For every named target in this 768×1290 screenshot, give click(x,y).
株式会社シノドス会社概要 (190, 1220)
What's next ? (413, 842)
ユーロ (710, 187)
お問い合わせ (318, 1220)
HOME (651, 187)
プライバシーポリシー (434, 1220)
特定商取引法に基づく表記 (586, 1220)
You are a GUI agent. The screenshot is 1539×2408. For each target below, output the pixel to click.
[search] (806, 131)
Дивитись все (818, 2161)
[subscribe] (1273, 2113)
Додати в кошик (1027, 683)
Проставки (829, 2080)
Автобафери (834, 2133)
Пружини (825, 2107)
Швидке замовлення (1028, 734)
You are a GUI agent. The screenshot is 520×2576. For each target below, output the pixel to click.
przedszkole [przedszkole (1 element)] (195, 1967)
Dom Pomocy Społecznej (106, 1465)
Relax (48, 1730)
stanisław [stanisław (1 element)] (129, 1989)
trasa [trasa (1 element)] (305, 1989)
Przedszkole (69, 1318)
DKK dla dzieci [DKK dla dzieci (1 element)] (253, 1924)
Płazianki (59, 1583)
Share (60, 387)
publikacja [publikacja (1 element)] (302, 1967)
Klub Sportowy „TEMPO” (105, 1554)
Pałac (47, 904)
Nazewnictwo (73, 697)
□ □ □ □
EXERCISE » Copy out the listing word for word, starting with the line that contains "You are a GUI agent. The screenshot is 520×2576." and continuing through the final line of the listing, both included.

REPLY TO THE TASK »
You are a GUI agent. The screenshot is 520×2576. For each target below, output the pixel to click.
przedszkole [przedszkole (1 element)] (195, 1967)
Dom Pomocy Społecznej (106, 1465)
Relax (48, 1730)
stanisław [stanisław (1 element)] (129, 1989)
trasa [trasa (1 element)] (305, 1989)
Przedszkole (69, 1318)
DKK dla dzieci [DKK dla dzieci (1 element)] (253, 1924)
Płazianki (59, 1583)
Share (60, 387)
publikacja [publikacja (1 element)] (302, 1967)
Klub Sportowy „TEMPO” (105, 1554)
Pałac (47, 904)
Nazewnictwo (73, 697)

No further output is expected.